== Problem statement ==
Taking the records below, count the lines in which "note" appears and supply only the count.

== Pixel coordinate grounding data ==
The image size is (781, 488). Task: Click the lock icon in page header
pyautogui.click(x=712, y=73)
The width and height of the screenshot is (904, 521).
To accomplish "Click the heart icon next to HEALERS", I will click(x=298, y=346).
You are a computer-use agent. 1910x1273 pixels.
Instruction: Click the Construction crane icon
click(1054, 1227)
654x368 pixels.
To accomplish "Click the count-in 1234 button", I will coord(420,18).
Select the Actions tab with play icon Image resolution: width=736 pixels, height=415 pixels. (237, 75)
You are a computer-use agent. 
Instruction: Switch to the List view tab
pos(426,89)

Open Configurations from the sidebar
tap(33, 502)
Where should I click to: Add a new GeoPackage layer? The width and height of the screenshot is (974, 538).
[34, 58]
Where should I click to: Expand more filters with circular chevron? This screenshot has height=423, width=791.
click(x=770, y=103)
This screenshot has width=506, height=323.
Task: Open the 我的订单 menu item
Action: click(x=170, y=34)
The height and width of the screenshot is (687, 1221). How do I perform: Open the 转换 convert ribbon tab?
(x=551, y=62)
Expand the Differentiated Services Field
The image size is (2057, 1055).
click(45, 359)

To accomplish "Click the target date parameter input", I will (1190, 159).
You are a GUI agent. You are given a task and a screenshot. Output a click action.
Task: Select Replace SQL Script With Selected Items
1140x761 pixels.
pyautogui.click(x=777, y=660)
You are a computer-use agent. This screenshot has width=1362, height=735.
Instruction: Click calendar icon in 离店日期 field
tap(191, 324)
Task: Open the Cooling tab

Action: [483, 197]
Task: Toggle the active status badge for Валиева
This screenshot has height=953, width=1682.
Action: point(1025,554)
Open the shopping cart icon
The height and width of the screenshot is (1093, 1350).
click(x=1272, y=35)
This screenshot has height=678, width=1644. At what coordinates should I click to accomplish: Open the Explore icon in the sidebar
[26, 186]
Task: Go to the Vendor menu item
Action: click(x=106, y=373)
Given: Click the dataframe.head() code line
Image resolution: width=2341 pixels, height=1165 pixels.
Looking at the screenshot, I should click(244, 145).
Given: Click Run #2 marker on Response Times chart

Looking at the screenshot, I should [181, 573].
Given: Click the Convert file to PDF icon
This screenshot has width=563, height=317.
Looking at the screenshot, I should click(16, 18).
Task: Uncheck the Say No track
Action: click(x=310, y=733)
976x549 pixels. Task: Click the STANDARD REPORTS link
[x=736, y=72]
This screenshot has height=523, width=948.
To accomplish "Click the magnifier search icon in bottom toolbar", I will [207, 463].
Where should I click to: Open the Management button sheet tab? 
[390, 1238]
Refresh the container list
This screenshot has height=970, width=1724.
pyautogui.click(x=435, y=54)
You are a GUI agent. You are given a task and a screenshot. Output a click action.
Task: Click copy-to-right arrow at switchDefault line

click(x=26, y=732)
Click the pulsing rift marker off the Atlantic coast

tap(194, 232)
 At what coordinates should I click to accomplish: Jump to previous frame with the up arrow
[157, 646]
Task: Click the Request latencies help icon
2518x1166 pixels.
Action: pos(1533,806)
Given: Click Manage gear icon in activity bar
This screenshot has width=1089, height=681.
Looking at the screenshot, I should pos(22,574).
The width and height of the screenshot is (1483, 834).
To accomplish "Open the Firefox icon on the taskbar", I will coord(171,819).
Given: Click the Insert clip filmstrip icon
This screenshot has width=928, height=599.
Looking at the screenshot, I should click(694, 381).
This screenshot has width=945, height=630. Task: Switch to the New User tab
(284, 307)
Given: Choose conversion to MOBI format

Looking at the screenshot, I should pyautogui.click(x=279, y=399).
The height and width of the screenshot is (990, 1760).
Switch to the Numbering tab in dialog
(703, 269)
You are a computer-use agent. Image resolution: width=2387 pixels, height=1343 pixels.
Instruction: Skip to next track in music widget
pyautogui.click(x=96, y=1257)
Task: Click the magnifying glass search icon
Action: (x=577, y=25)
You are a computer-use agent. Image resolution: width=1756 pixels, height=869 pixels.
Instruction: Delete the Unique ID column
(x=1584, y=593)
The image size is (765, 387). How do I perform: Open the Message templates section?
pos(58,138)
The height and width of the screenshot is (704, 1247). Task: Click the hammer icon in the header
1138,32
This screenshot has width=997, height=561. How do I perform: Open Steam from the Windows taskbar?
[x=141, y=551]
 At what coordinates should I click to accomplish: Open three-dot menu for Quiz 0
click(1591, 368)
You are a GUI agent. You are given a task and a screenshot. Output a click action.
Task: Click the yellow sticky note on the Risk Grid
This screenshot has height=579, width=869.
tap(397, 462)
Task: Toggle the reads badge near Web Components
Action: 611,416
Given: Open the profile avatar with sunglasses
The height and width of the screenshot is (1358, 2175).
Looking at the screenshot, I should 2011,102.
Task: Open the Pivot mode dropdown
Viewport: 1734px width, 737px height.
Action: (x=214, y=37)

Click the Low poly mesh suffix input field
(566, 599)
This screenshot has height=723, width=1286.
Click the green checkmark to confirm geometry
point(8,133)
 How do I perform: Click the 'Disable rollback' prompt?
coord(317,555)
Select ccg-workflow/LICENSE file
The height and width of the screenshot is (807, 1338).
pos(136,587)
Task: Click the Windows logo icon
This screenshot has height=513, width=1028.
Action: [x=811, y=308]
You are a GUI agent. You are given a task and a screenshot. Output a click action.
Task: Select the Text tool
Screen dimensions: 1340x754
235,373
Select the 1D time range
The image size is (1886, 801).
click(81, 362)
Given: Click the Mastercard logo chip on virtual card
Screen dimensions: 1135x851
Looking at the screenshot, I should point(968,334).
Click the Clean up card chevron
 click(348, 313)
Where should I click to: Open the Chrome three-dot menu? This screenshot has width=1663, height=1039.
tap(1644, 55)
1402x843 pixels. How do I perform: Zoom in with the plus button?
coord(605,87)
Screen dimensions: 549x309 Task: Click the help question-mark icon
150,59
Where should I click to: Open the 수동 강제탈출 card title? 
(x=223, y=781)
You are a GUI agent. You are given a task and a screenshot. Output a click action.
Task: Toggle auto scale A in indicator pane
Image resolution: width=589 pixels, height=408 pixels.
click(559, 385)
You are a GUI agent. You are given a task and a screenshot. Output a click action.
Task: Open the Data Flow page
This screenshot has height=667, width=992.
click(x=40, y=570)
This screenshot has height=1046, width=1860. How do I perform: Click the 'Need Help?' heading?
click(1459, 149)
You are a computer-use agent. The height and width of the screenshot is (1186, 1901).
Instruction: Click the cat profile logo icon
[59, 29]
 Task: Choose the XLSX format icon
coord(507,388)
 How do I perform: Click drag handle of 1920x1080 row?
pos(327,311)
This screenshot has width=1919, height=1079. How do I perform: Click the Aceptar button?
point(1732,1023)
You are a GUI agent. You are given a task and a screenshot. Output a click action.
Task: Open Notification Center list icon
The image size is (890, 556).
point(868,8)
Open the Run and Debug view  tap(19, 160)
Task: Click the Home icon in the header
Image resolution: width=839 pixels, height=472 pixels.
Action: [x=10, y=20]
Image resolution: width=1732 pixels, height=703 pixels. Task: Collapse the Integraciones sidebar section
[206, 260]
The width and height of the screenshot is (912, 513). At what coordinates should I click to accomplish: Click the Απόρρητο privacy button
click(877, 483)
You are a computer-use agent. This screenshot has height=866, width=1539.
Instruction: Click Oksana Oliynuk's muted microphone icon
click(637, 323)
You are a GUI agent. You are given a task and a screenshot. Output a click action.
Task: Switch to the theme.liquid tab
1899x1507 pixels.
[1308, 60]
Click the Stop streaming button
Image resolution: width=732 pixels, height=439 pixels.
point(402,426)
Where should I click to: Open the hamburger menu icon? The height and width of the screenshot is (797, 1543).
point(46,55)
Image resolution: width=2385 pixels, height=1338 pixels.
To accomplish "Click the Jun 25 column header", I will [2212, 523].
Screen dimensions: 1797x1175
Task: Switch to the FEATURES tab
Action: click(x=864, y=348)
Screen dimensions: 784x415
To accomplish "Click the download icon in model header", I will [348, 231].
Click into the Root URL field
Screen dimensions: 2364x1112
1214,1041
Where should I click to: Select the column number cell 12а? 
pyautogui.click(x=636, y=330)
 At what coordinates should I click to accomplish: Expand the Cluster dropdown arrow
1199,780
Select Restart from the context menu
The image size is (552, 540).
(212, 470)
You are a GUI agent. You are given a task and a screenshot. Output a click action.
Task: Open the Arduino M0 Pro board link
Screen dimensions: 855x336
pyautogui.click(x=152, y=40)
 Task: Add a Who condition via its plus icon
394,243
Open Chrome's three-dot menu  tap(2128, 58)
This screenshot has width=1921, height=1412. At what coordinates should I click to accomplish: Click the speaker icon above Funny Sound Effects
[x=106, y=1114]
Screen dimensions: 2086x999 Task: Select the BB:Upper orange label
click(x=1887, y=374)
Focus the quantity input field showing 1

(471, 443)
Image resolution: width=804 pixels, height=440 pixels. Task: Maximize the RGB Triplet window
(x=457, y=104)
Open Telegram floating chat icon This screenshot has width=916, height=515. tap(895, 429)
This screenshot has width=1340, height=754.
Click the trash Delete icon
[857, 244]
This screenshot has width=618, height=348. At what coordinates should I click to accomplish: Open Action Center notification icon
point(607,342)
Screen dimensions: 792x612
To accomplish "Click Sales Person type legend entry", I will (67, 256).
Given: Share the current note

== Task response ==
2